+++ Exercise inputs +++
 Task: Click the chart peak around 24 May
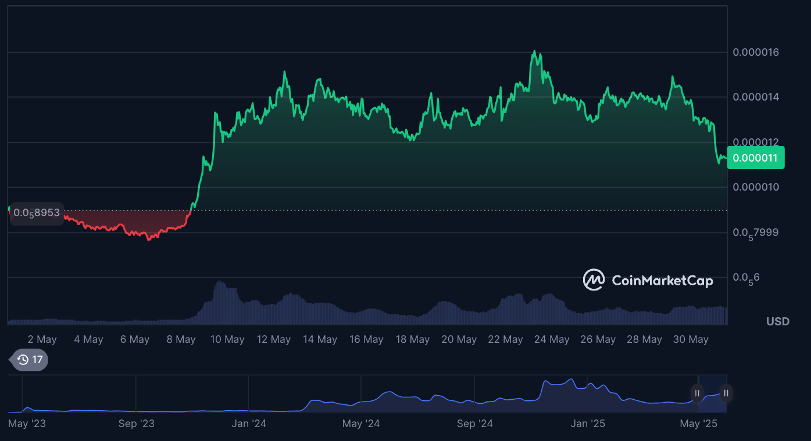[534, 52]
+++
+++ Exercise inputs +++
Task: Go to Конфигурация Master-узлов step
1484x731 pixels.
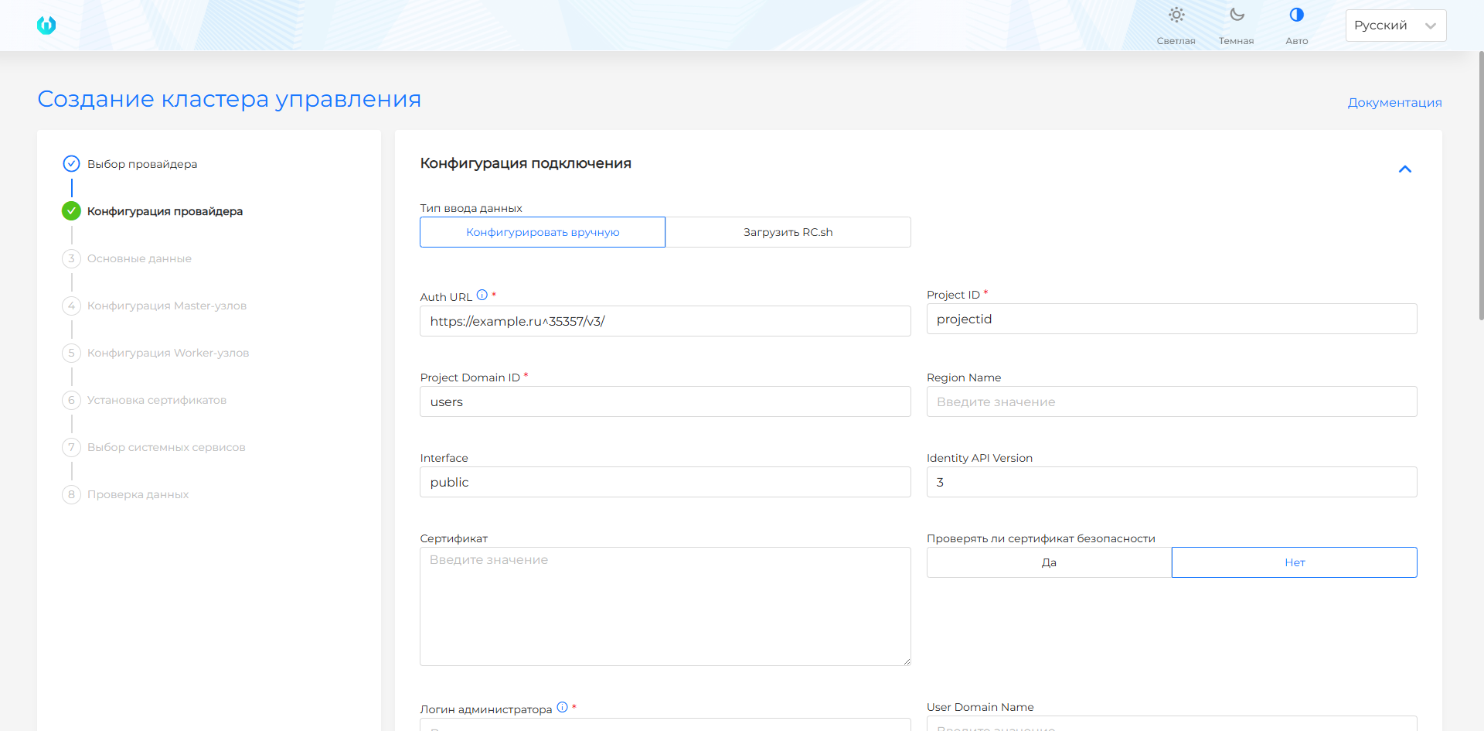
+++
+++ Exercise inputs +++
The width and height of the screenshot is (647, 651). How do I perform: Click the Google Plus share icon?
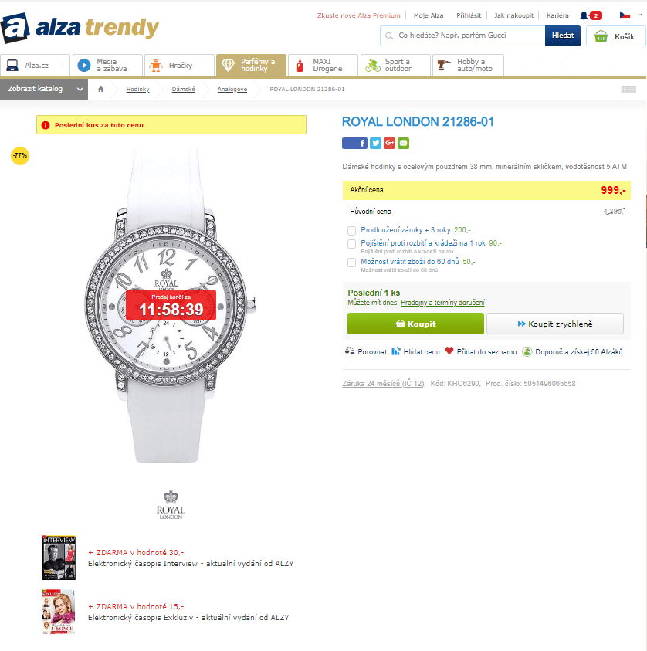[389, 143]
+++
• Brief:
Taking the line with "Task: Go to Конфигурация Master-узлов step" as the first and the line with "1484x731 pixels." as the last, retype that stretch of the data above exactly, with no other lines.

• Completed task:
Task: Go to Конфигурация Master-узлов step
1484x731 pixels.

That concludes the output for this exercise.